**DOCUMENT EXTRACT**
We Are What We Are: Cannibal Melodrama
After I saw the new Mexican film We Are What We Are by Jorge Michel Grau, I left the IFC Center in a state of excitement. Sometimes a films comes along that just completely baffles me, and I think, what the hell was really going on? It’s almost as if I’m in a state of…
By Dan Hoffman
After I saw the new Mexican film We Are What We Are by Jorge Michel Grau, I left the IFC Center in a state of excitement. Sometimes a film comes along that just completely baffles me, and I think, what the hell was really going on? It’s almost as if I’m in a state of disbelief – this movie just passed before my eyes? Someone made that? I felt the same way about Gregg Araki’s Kaboom, also now playing at the IFC Center.

**DATA SHOWN**

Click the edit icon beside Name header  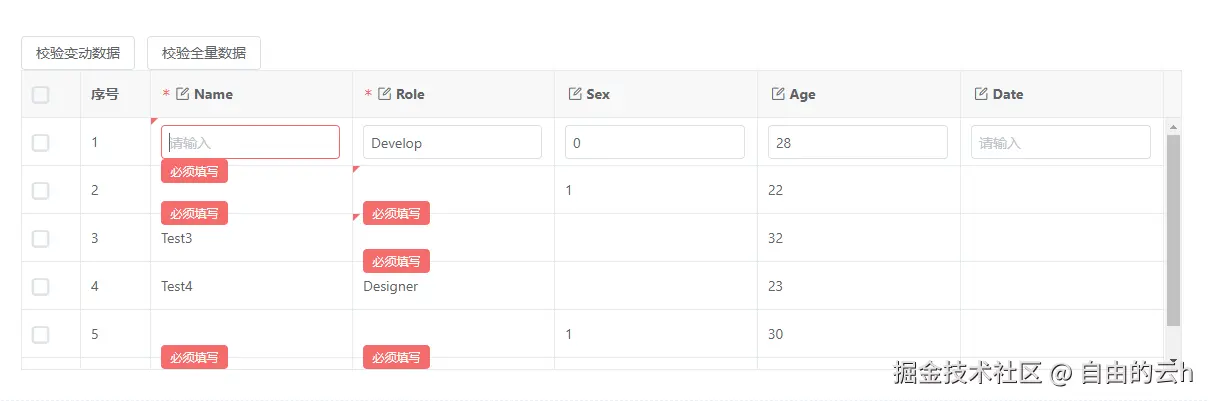point(182,94)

**TASKS TO COMPLETE**
1. Summarize the film review in two sentences.
2. Please pick up the film review after its final sentence and keep writing.

**RESPONSES FOR EACH TASK**
1. Dan Hoffman left the IFC Center excited after seeing Jorge Michel Grau's new Mexican film We Are What We Are, a film so baffling that it left the writer almost in disbelief that someone had made it. The writer had the same reaction to Gregg Araki's Kaboom, which is also playing at the IFC Center.

2.
We Are What We Are, ostensibly a horror film about cannibals, is really a melodrama about a disintegrating family that happens to be cannibals. When a patriarch dies, his wife and three children are forced to fend for themselves and take over the task of capturing live humans to take home and eat. Besides this glaring problem with the family, there is also tension around the eldest son’s masculinity (or lack thereof) and homosexuality and an implicit incestuous relationship between the younger son and his sister. In this way, it is not unlike this past summer’s Splice, which was really a melodrama about parenting disguised as a sci-fi horror flick.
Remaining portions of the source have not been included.